EXERCISE GOAL: Pictures do not belong in your copy. Repeat all the other data exactly.

INPUT:
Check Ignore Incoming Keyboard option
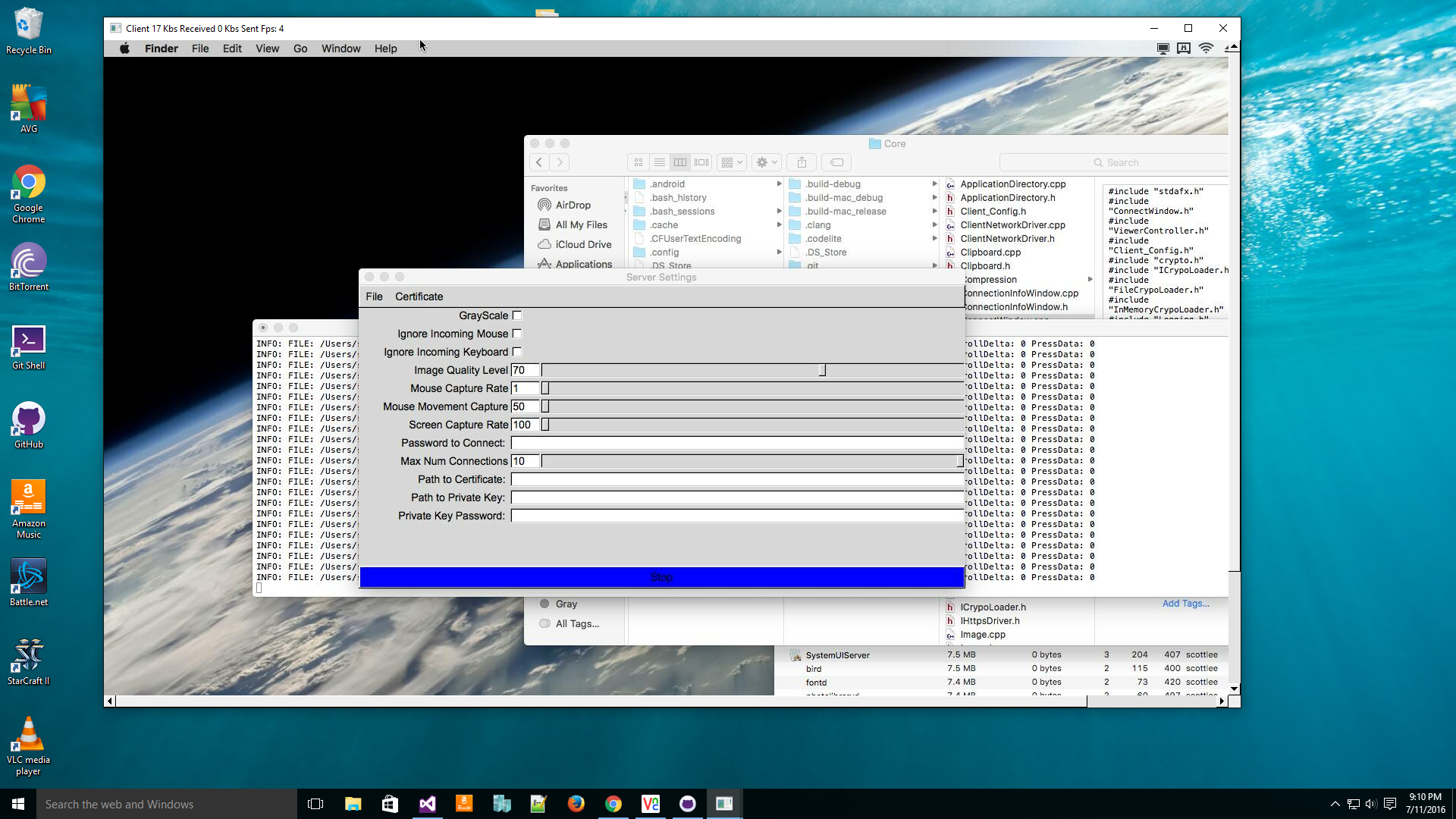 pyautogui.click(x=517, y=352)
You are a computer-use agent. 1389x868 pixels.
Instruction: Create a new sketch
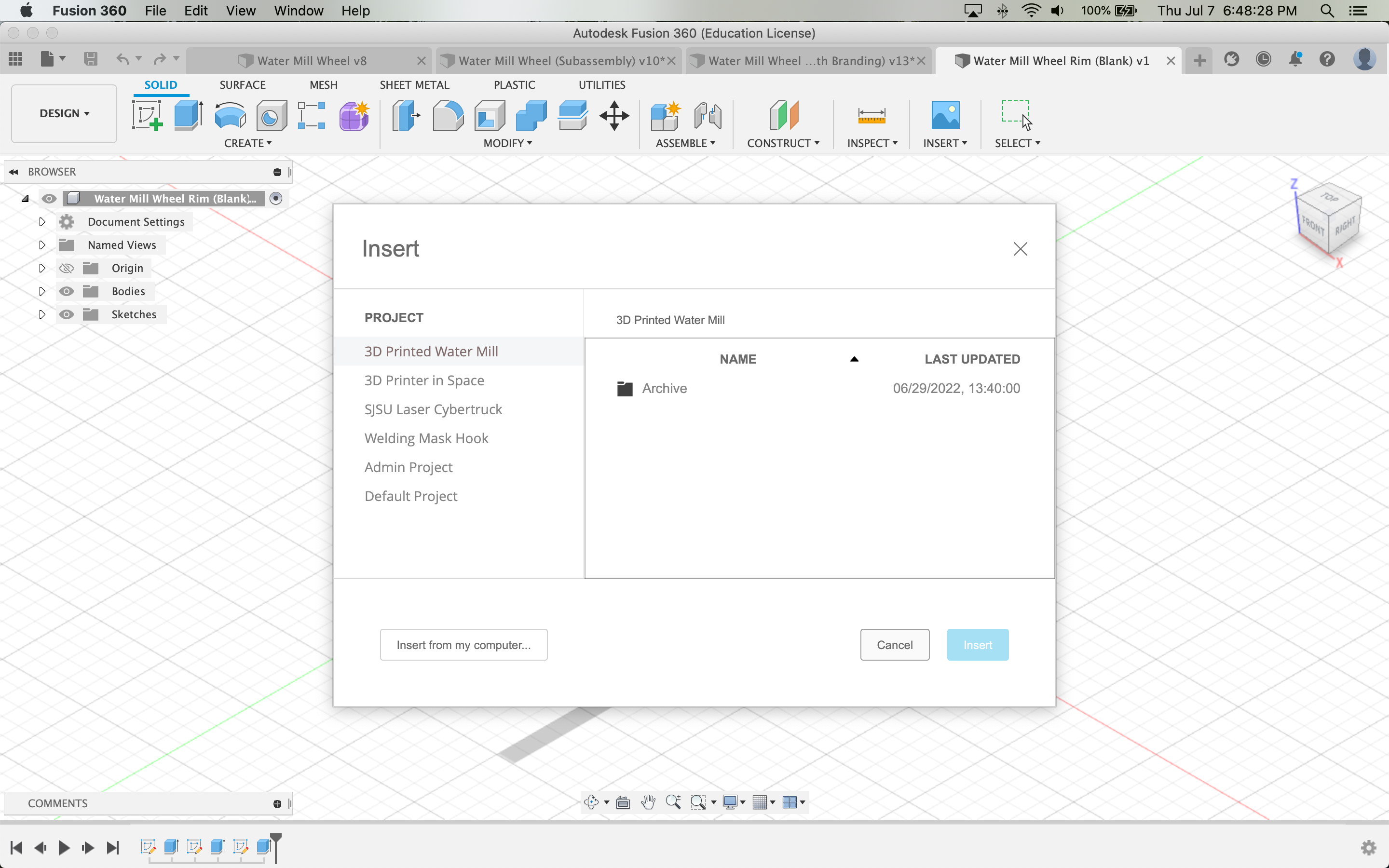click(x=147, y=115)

SOLUTION TO THIS TASK:
Check Ignore Incoming Keyboard option
 pyautogui.click(x=517, y=352)
You are a computer-use agent. 1389x868 pixels.
Instruction: Create a new sketch
click(x=147, y=115)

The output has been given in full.